Any industry worth 3.76 billion dollars is one worth paying attention to, but when you learn that the industry is expected to grow to a whopping 6.2 billion within five years (that’s a growth of nearly 65%), then there is definitely good reason to read beyond the headlines.
Thermal storage is a topic of growing interest. This has long been a booming prospect in the UK, but here, in the United States, it hasn’t garnered the market attention that it deserves… until now. It’s not a new concept, though it may seem to be given the number of news stories centering around it recently. In truth, though, thermal energy storage has been around since the 1980s. This, of course, was a result of the 1970s energy dependence crisis, the oil embargo.

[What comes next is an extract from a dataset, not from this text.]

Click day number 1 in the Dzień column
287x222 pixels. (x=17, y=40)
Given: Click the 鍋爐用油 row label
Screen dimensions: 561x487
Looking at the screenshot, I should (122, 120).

The efforts to make this an HVAC solution for small businesses and residential properties have come about more recently, however. In California, the demand for thermal storage is already growing rapidly after a bill was passed, which stipulated that energy storage be incorporated in the state’s electricity grid. For California residents, that meant the ability to incorporate alternative energy sources into the system of electricity supply. It also will mean less dependence on fossil fuels.

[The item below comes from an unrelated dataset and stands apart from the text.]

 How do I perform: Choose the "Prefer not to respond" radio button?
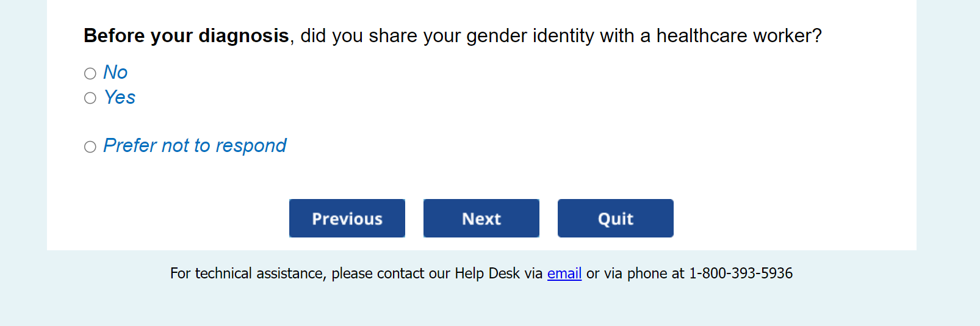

Despite the growing interest in thermal energy storage, it is not a new thing, nor is it being done differently than it was two decades ago. What is different is the integration of sensors and controls to allow for the very best control over the stored energy. This means that solar-powered homes can have the back-up they need when the sun doesn’t shine, for instance. Ultimately, thermal energy storage can provide enough of a back-up to allow some homes to go completely off the grid. As costs associated with the installation of systems like this are cut, this country will undoubtedly see more property owners opting to enjoy the benefits.